TI CHARLEVILLE-MÉZIÈRES, 26 juin 2007 : RG n° 11-07-000043 ; jugt n° 285

(sur appel CA Reims (1re ch. civ. sect. inst.), 23 avril 2008 : RG n° 07/02134)

 

Extraits : 1/ « Que la généralité du principe dégagé par la Cour de justice des communautés européennes doit être transposée à l'application de la directive relative au crédit à la consommation dont l'inspiration et la finalité sont identiques, à savoir assurer un haut degré de protection de l'emprunteur-consommateur, conformément à l'article 38 de la charte des droits fondamentaux de l'Union européenne du 7 décembre 2000 ; Qu'en effet l'impératif d'application de la protection du consommateur se heurte au même risque d'ignorance du consommateur de sorte qu'une protection efficace et conforme aux objectifs de la directive impose la possibilité pour le juge national de soulever d'office les éléments de droit applicables ; Que dès lors, le Tribunal a le pouvoir de soulever d'office les moyens de pur droit tirés de la méconnaissance des dispositions d'ordre public des articles L. 311-1 et suivants du code de la consommation et de les soumettre à la contradiction ».

2/ « Qu'ainsi, d'une part, est manifestement abusive la clause que le préteur insère dans le contrat de crédit et qui stipule que dès le premier incident de paiement, il peut se prévaloir de la déchéance du terme alors que les textes en vigueur ne le permettent qu'à compter de plusieurs échéances impayées ; Que cette clause crée ainsi un déséquilibre significatif entre les parties puisqu'elle alourdit les obligations de l'emprunteur et augmente les droits du préteur ; Qu'ainsi, cette clause est une clause abusive qui justifie le fait pour le Tribunal de relever d'office son caractère abusif au vu de la jurisprudence précitée de la Cour de Justice des Communautés européennes et de la soumettre à la contradiction ;

Que d'autre part, la clause est aussi illicite au regard des textes précités puisqu'elle aggrave indûment les obligations de l'emprunteur (Cass. civ. 1ère, 1er décembre 1993 : pourvoi n° 91-20894 ; Bull civ, I, n° 354, p. 246) ; Qu'il en résulte que l'irrégularité de la clause litigieuse a pour sanction, la déchéance du droit aux intérêts (en ce sens et sur l'ensemble de la question, rapport du Conseiller RICHARD, sous avis Cass, 10 juillet 2006 : BICC 1er novembre 2006, p. 43) ; Qu'en effet, lorsque la clause est à la fois illicite et abusive, le cumul de sanctions est dès lors possible et la sanction encourue est la déchéance du droit aux intérêts ». 

 

TRIBUNAL D’INSTANCE DE CHARLEVILLE-MÉZIÈRES

JUGEMENT DU 26 JUIN 2007

 

ÉLÉMENTS D’IDENTIFICATION DE LA DÉCISION       (N.B. : mention ne figurant pas sur l’original)
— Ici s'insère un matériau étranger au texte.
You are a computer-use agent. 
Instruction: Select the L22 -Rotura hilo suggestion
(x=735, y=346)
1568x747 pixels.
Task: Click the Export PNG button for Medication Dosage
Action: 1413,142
R.G. n° 11-07-000043. Jugement n° 285.

A l'audience publique du Tribunal d'Instance tenue le 25 juin 2007, Sous la Présidence de Jean-Jacques FRION, Juge d'Instance, assisté de Florence KER-SUZAN, Greffier ; Après débats à l'audience du 21 mai 2007, le jugement suivant a été rendu :

 

ENTRE :

DEMANDEUR :

Société CRCA DU NORD EST

[adresse], représentée par SCP LEDOUX-FERRI-YAHIAOUI-RIOU JACQUES, avocat du barreau des Ardennes

 

ET :

DÉFENDEUR :

Monsieur X.

[adresse], non comparant

 

EXPOSÉ DU LITIGE                                                           (N.B. : mention ne figurant pas sur l’original)

EXPOSÉ DU LITIGE :

La Caisse régionale du crédit agricole du nord est (ci après désignée CRCANE), a consenti une offre de prêt personnel à M. X. qui l'a acceptée le 5 novembre 2005 pour un montant de 10.000 € sur 48 mois, au taux effectif global de 3,4536 %, et au taux nominal de 3,40 %.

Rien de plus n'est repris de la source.